**Problem description:**
An identical copy of all the entries is the required result.

Records drawn from a dataset:
==================================================
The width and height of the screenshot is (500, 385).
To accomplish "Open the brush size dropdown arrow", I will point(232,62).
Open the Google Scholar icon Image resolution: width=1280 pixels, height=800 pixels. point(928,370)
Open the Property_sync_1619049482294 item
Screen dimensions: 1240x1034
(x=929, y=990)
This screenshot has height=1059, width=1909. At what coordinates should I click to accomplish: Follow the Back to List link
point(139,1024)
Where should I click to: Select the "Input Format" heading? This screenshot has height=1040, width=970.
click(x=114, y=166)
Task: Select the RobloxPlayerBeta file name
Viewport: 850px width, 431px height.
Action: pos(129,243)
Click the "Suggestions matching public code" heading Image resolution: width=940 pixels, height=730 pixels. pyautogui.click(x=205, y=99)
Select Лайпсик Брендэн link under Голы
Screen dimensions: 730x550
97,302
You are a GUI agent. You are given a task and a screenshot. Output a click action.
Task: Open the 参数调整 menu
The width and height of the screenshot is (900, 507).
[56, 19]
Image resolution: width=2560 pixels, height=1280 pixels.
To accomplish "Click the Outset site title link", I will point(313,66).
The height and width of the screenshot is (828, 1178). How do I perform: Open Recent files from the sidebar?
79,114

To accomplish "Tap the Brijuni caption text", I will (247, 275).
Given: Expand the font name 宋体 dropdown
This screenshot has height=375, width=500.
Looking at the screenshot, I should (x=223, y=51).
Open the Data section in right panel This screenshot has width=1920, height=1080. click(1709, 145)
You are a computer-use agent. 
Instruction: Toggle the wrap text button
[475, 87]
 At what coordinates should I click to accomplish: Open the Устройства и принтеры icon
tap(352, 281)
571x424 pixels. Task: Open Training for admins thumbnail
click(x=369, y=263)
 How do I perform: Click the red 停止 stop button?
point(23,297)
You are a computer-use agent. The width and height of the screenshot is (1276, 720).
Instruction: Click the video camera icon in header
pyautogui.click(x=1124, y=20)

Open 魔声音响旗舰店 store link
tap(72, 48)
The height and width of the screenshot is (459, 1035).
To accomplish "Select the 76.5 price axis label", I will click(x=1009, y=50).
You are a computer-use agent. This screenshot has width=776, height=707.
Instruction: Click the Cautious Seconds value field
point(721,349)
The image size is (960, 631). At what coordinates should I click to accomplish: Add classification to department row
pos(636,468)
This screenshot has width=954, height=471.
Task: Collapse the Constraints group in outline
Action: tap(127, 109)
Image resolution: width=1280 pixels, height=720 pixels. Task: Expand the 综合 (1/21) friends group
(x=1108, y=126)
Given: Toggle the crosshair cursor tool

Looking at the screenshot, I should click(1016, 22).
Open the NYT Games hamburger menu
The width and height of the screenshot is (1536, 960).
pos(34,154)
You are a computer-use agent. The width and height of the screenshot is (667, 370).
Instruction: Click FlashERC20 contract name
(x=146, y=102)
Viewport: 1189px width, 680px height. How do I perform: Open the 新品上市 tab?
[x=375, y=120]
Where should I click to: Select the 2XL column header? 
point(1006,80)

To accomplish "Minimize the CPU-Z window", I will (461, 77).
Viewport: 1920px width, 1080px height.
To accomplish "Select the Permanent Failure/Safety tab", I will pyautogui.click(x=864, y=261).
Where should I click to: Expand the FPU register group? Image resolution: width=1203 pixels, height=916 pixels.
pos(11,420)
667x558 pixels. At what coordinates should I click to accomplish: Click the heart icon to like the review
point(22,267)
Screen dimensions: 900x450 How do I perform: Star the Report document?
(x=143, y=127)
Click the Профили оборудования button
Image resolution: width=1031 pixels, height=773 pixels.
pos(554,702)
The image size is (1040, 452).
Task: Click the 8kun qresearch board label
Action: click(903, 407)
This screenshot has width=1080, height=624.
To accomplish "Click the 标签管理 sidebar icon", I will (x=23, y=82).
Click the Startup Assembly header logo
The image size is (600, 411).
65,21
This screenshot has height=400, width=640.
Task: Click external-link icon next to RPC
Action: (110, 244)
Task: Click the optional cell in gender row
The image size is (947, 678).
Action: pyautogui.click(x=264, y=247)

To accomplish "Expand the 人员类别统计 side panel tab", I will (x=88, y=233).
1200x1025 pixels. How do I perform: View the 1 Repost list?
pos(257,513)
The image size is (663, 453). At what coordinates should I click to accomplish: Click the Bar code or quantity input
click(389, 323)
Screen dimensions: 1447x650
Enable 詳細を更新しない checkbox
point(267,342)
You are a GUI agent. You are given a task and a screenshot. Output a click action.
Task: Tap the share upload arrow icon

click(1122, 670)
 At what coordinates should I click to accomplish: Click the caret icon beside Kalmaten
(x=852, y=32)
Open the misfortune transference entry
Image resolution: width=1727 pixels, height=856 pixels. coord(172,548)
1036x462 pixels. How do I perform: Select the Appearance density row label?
==================================================
**Output below:**
The width and height of the screenshot is (500, 385).
To accomplish "Open the brush size dropdown arrow", I will point(232,62).
Open the Google Scholar icon Image resolution: width=1280 pixels, height=800 pixels. point(928,370)
Open the Property_sync_1619049482294 item
Screen dimensions: 1240x1034
(x=929, y=990)
This screenshot has height=1059, width=1909. At what coordinates should I click to accomplish: Follow the Back to List link
point(139,1024)
Where should I click to: Select the "Input Format" heading? This screenshot has height=1040, width=970.
click(x=114, y=166)
Task: Select the RobloxPlayerBeta file name
Viewport: 850px width, 431px height.
Action: pos(129,243)
Click the "Suggestions matching public code" heading Image resolution: width=940 pixels, height=730 pixels. pyautogui.click(x=205, y=99)
Select Лайпсик Брендэн link under Голы
Screen dimensions: 730x550
97,302
You are a GUI agent. You are given a task and a screenshot. Output a click action.
Task: Open the 参数调整 menu
The width and height of the screenshot is (900, 507).
[56, 19]
Image resolution: width=2560 pixels, height=1280 pixels.
To accomplish "Click the Outset site title link", I will point(313,66).
The height and width of the screenshot is (828, 1178). How do I perform: Open Recent files from the sidebar?
79,114

To accomplish "Tap the Brijuni caption text", I will (247, 275).
Given: Expand the font name 宋体 dropdown
This screenshot has height=375, width=500.
Looking at the screenshot, I should (x=223, y=51).
Open the Data section in right panel This screenshot has width=1920, height=1080. click(1709, 145)
You are a computer-use agent. 
Instruction: Toggle the wrap text button
[475, 87]
 At what coordinates should I click to accomplish: Open the Устройства и принтеры icon
tap(352, 281)
571x424 pixels. Task: Open Training for admins thumbnail
click(x=369, y=263)
 How do I perform: Click the red 停止 stop button?
point(23,297)
You are a computer-use agent. The width and height of the screenshot is (1276, 720).
Instruction: Click the video camera icon in header
pyautogui.click(x=1124, y=20)

Open 魔声音响旗舰店 store link
tap(72, 48)
The height and width of the screenshot is (459, 1035).
To accomplish "Select the 76.5 price axis label", I will click(x=1009, y=50).
You are a computer-use agent. This screenshot has width=776, height=707.
Instruction: Click the Cautious Seconds value field
point(721,349)
The image size is (960, 631). At what coordinates should I click to accomplish: Add classification to department row
pos(636,468)
This screenshot has width=954, height=471.
Task: Collapse the Constraints group in outline
Action: tap(127, 109)
Image resolution: width=1280 pixels, height=720 pixels. Task: Expand the 综合 (1/21) friends group
(x=1108, y=126)
Given: Toggle the crosshair cursor tool

Looking at the screenshot, I should click(1016, 22).
Open the NYT Games hamburger menu
The width and height of the screenshot is (1536, 960).
pos(34,154)
You are a computer-use agent. The width and height of the screenshot is (667, 370).
Instruction: Click FlashERC20 contract name
(x=146, y=102)
Viewport: 1189px width, 680px height. How do I perform: Open the 新品上市 tab?
[x=375, y=120]
Where should I click to: Select the 2XL column header? 
point(1006,80)

To accomplish "Minimize the CPU-Z window", I will (461, 77).
Viewport: 1920px width, 1080px height.
To accomplish "Select the Permanent Failure/Safety tab", I will pyautogui.click(x=864, y=261).
Where should I click to: Expand the FPU register group? Image resolution: width=1203 pixels, height=916 pixels.
pos(11,420)
667x558 pixels. At what coordinates should I click to accomplish: Click the heart icon to like the review
point(22,267)
Screen dimensions: 900x450 How do I perform: Star the Report document?
(x=143, y=127)
Click the Профили оборудования button
Image resolution: width=1031 pixels, height=773 pixels.
pos(554,702)
The image size is (1040, 452).
Task: Click the 8kun qresearch board label
Action: click(903, 407)
This screenshot has width=1080, height=624.
To accomplish "Click the 标签管理 sidebar icon", I will (x=23, y=82).
Click the Startup Assembly header logo
The image size is (600, 411).
65,21
This screenshot has height=400, width=640.
Task: Click external-link icon next to RPC
Action: (110, 244)
Task: Click the optional cell in gender row
The image size is (947, 678).
Action: pyautogui.click(x=264, y=247)

To accomplish "Expand the 人员类别统计 side panel tab", I will (x=88, y=233).
1200x1025 pixels. How do I perform: View the 1 Repost list?
pos(257,513)
The image size is (663, 453). At what coordinates should I click to accomplish: Click the Bar code or quantity input
click(389, 323)
Screen dimensions: 1447x650
Enable 詳細を更新しない checkbox
point(267,342)
You are a GUI agent. You are given a task and a screenshot. Output a click action.
Task: Tap the share upload arrow icon

click(1122, 670)
 At what coordinates should I click to accomplish: Click the caret icon beside Kalmaten
(x=852, y=32)
Open the misfortune transference entry
Image resolution: width=1727 pixels, height=856 pixels. coord(172,548)
1036x462 pixels. How do I perform: Select the Appearance density row label?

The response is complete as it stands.